A World Rugby, entidade máxima do rúgbi mundial, está considerando proibir as mulheres trans de jogar o esporte por causa de preocupações de segurança que surgiram após pesquisas recentes, informa o jornal britânico "The Guardian", acrescentando que a decisão faria dela a primeira federação esportiva internacional a seguir esse caminho.

O "Guardian" revela que, em um rascunho de um documento de 38 páginas produzido pelo grupo de trabalho sobre transgêneros da entidade, é reconhecido que é provável que haja "pelo menos um risco 20 a 30% maior" de lesão quando uma jogadora feminina é derrubada por alguém que passou pela puberdade masculina.

O esboço também diz que estudos mais recentes mostram que mulheres trans têm vantagens físicas "significativas" sobre mulheres biológicas, mesmo depois de tomarem remédios para baixar a testosterona. Como resultado, o grupo de trabalho da World Rugby sugere que as regras atuais - que permitem às mulheres trans jogar rúgbi feminino se reduzirem seus níveis de testosterona por pelo menos 12 meses, de acordo com as diretrizes do Comitê Olímpico Internacional - "não são adequadas para esse objetivo".
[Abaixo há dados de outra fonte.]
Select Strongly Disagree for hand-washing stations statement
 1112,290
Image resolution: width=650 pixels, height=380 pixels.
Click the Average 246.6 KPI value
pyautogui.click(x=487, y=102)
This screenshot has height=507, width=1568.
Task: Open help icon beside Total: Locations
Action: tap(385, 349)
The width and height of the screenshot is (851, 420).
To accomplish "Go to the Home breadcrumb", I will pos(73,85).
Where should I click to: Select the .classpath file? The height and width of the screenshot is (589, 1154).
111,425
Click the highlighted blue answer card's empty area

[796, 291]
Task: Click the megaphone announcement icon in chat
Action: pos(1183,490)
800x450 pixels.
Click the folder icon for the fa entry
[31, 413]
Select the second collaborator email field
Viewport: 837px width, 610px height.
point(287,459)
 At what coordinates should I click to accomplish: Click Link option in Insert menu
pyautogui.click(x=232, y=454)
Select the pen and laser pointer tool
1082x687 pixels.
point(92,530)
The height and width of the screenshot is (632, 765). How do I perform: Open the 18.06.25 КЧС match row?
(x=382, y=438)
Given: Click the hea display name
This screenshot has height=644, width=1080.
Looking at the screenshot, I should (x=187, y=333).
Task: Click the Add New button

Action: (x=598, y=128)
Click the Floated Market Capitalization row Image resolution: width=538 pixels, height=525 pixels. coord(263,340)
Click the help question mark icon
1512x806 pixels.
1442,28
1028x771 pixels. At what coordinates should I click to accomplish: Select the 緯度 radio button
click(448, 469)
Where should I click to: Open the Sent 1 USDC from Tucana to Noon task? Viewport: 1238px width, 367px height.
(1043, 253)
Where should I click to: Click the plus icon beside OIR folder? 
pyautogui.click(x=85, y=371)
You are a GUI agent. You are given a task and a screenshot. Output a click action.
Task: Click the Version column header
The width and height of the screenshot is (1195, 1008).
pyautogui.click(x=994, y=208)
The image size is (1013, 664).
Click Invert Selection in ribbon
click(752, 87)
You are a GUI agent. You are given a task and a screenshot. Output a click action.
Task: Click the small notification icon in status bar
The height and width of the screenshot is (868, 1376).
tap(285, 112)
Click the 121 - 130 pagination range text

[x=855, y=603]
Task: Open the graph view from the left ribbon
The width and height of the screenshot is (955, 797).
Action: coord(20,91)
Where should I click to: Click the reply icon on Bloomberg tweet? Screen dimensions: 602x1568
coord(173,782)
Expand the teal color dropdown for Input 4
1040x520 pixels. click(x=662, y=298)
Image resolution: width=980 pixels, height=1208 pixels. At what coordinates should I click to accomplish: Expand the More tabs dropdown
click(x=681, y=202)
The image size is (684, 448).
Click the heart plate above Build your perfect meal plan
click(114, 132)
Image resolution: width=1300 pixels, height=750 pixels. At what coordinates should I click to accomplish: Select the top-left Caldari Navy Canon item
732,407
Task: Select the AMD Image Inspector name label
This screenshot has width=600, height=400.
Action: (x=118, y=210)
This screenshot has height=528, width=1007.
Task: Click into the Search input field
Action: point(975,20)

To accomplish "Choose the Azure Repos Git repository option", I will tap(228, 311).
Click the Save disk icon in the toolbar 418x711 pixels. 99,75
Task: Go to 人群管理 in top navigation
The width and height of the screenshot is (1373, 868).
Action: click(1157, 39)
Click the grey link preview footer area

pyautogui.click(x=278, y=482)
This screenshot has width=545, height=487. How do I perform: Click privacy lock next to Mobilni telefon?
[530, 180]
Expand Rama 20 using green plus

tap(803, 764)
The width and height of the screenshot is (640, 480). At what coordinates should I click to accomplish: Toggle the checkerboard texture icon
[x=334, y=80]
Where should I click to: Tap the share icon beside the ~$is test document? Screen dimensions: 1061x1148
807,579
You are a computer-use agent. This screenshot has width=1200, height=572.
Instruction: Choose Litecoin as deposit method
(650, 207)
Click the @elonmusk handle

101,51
Como observa o grupo de trabalho da World Rugby, jogadoras trans, que são designadas como homens ao nascimento e cuja puberdade e desenvolvimento são influenciados por andrógenos / testosterona "são mais fortes em 25%-50%, têm 30% mais potência, são 40% mais pesados ​​e cerca de 15% mais rápidos do que jogadoras cis, que são designadas como mulheres ao nascimento e não experimentam um desenvolvimento influenciado por andrógenos".